Furthermore, when exercising your right to data portability pursuant to article 20 I DPA, you have the right to obtain that the personal data be transferred directly from one controller to another controller where technically feasible and provided that this does not adversely affect the rights and freedoms of other individuals. The right to data portability has also been included in article 28 of the DPA.
7. Objection Article 21 GDPR
You have the right to object at any time, on grounds relating to your particular situation, to the processing of personal data concerning you which is carried out on the basis of Art. 6 I e or f GDPR.
This also applies to profiling based on these provisions within the meaning of Art. 4 No. 4 GDPR.If you object, we will no longer process your personal data unless we can demonstrate compelling legitimate grounds for the processing which override your interests, rights and freedoms, or the processing is for the establishment, exercise or defence of legal claims.

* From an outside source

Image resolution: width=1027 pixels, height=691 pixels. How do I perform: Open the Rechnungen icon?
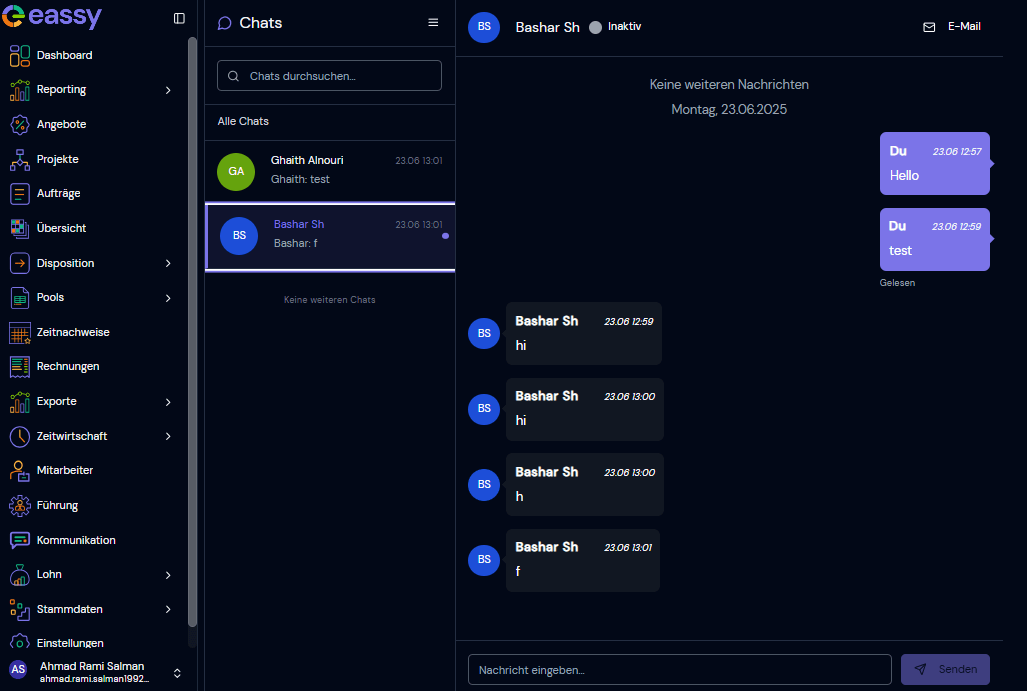click(x=20, y=367)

In individual cases, we process personal data in order to conduct direct advertising. You may object to the processing of personal data for the purpose of such advertising at any time. This also applies to profiling, insofar as it is associated with such direct advertising. If you object to the processing for direct marketing purposes, we will no longer process the personal data for these purposes.
You also have the right to object, on grounds relating to your particular situation, to the processing of personal data concerning you which is carried out by us for scientific or historical research purposes or for statistical purposes pursuant to article 89 I GDPR, unless such processing is necessary for the performance of a task carried out in the public interest.
You are free to exercise your right to object in relation to the use of information society services by automated means using technical specifications, notwithstanding Directive 2002/58/EC.
8. Revocation of consent under data protection law
You have the right to revoke your consent to the processing of personal data in accordance with article 7 III GDPR at any time with effect for the future.
9. Complaint to a supervisory authority
You have the right to lodge a complaint about our processing of personal data with a supervisory authority responsible for data protection in accordance with article 77 of the GDPR. In Switzerland, our supervisory authority is the Federal Data Protection and Information Commissioner (FDPIC):
Federal Commissioner for Data Protection and Freedom of Information
CH – 3003 Bern
Telephone: +41 (0)58 462 43 95 (Mon. to Fri., 10.00 to 12.00)
Fax: +41 (0)58 465 99 96
For data subjects from the EU area, our lead supervisory authority is
Bavarian State Office for Data Protection Supervision (BayLDA)
Phone: +49 (0) 981 180093-0
We can adapt and supplement this data protection declaration at any time. We will inform you about such adjustments and additions in an appropriate form, in particular by publishing the respective current data protection declaration on our website and by email.